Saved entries
--- START ---

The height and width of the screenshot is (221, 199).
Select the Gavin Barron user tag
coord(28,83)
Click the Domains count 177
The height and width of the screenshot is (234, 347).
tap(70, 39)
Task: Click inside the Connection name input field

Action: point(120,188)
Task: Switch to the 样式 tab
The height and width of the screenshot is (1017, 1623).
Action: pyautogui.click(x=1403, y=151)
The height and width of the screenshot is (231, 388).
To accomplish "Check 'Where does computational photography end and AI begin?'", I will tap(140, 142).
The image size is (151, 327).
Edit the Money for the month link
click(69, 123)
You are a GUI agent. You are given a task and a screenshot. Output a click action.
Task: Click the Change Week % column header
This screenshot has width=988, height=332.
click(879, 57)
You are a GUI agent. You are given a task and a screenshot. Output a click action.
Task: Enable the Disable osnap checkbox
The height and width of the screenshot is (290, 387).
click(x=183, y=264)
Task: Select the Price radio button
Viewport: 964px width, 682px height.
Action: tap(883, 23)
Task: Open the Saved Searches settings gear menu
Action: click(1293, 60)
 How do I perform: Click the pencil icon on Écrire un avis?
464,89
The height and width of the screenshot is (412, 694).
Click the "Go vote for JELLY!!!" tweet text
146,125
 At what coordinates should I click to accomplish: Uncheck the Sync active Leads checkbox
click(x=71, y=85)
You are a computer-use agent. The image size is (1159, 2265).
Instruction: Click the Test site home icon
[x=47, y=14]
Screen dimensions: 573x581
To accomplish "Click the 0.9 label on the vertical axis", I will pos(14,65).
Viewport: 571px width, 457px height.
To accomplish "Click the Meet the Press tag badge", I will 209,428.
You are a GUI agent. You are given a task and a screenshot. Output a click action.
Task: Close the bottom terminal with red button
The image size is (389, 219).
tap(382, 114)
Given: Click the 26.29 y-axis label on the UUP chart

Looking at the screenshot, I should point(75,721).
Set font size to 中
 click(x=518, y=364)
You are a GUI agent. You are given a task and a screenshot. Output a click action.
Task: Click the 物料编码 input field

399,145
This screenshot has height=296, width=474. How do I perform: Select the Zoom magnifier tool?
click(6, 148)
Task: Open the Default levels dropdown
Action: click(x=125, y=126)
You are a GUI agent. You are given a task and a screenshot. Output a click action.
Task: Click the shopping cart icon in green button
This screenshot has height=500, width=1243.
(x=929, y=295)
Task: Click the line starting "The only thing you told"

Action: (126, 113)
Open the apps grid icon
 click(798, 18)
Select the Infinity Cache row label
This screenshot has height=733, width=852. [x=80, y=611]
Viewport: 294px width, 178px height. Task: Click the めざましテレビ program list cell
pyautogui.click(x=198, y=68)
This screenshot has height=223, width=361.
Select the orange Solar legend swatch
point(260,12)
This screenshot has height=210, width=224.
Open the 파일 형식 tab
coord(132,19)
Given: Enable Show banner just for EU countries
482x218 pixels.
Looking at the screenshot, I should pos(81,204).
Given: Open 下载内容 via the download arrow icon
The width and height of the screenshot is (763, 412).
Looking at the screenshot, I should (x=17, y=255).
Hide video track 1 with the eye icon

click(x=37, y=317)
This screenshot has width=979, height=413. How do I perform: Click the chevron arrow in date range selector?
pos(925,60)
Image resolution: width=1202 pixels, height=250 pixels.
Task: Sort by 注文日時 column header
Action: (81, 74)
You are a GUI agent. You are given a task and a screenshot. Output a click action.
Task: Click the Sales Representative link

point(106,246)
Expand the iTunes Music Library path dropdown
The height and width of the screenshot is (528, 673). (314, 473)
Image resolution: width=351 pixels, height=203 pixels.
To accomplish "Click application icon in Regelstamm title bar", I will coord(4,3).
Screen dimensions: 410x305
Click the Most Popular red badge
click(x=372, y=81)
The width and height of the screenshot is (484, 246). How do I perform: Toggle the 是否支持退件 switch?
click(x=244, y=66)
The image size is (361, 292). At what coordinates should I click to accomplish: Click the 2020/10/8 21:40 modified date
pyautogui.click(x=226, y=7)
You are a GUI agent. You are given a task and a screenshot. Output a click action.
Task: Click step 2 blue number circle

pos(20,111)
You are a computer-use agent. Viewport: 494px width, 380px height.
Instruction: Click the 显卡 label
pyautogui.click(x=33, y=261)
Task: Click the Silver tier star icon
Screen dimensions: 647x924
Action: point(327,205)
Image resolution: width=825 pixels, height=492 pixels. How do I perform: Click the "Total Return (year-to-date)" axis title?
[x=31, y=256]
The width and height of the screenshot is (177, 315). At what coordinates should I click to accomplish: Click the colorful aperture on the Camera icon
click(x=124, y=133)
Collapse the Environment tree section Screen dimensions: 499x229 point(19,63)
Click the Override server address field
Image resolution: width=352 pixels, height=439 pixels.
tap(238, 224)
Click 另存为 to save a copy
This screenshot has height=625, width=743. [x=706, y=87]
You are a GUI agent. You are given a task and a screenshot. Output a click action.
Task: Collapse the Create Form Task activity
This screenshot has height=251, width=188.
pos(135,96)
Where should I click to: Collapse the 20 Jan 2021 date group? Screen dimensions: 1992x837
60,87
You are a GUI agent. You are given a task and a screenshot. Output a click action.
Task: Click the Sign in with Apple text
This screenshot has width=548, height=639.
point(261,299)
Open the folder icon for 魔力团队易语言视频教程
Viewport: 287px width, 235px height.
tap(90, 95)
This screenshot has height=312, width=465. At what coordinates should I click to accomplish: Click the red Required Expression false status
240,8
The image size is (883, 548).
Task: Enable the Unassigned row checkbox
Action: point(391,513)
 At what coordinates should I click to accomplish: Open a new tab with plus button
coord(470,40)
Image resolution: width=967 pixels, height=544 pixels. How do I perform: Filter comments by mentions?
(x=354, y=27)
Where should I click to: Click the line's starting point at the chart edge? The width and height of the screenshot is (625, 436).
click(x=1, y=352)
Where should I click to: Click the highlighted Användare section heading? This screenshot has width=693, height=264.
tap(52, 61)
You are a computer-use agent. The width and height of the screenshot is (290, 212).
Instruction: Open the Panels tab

--- END ---

ASSIGNMENT
Please give back, exactly as it stands above, the stretch from the line with "This screenshot has width=979, height=413." through the line with "Image resolution: width=351", and no line outside it.

RESPONSE
This screenshot has width=979, height=413. How do I perform: Click the chevron arrow in date range selector?
pos(925,60)
Image resolution: width=1202 pixels, height=250 pixels.
Task: Sort by 注文日時 column header
Action: (81, 74)
You are a GUI agent. You are given a task and a screenshot. Output a click action.
Task: Click the Sales Representative link

point(106,246)
Expand the iTunes Music Library path dropdown
The height and width of the screenshot is (528, 673). (314, 473)
Image resolution: width=351 pixels, height=203 pixels.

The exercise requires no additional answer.